Abstract: Forecasting is both a fascinating subject to study and an important technique applied in industry, government, and academic settings. Example applications include demand and inventory planning, marketing strategy planning, capital budgeting, pricing, machine predictive maintenance, macroeconomic forecasting, and supply chain forecasting.
Forecasting typically requires time series data, and time series data is ubiquitous nowadays, both within and outside of the data science field: weekly initial unemployment claims, tick-level stock prices, weekly company sales, daily number of steps taken recorded by wearables, machine performance measurements recorded by sensors, key performance indicators of business functions, just to name a few.
However, time series data differs from cross-sectional data in that time series data has temporal dependence, and this dependence can be leveraged to forecast future values of the series. Some of the most important and commonly used data science techniques to analyze time series data and make forecasts based on them are those developed in the field of statistics and machine learning. For this reason, time series statistical and machine learning models should be included in any data scientists’ toolkit.
Unlike some of my prior presentations and tutorials that covered both statistical and neural network-based models for time series analysis, this talk will be introductory in nature and will focus on the discussion of a couple of workhorse statistical time series models that are frequently applied to solving time series forecasting problems.

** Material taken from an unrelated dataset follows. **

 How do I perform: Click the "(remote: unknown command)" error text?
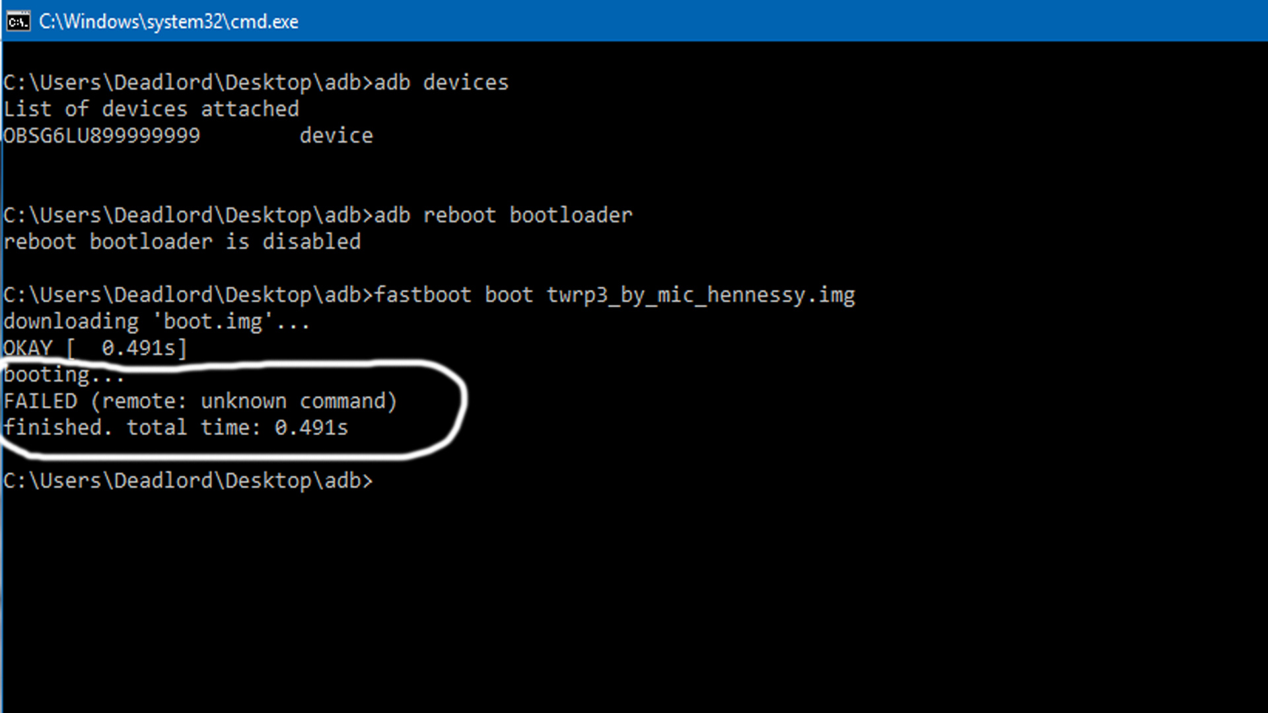(244, 401)
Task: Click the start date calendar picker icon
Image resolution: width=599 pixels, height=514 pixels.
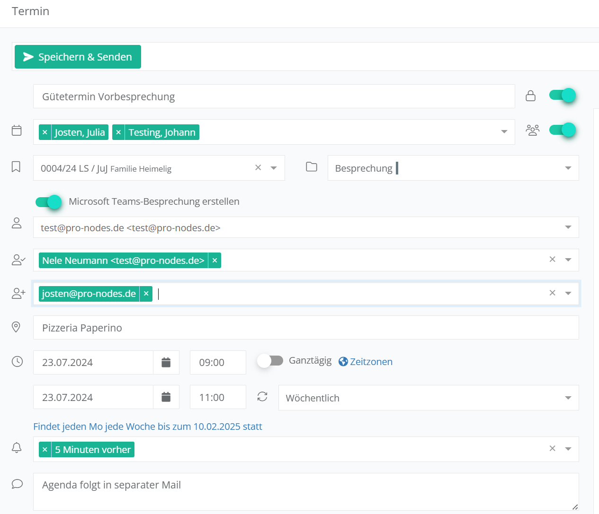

Specifically, I will sketch the family Autoregressive Integrated Moving Average (ARIMA) models (with and without seasonal components) and the class of Vector Autoregressive (VAR) Models, including a discussion of the advantages and disadvantages when using each of these models in time series forecasting scenarios. Both real-world and simulated time series will be used to illustrate the application of these techniques in Python. Exploratory time series data analysis will also be included in the presentation.
This presentation is suitable for anyone who is not familiar with statistical time series modeling and want to learn the basics of statistical time series analysis and modeling, and it may include data scientist, data engineers, and data science/engineer VP/Director/Manager who were not trained in statistics and econometrics and did not have much exposure to statistical time series modeling.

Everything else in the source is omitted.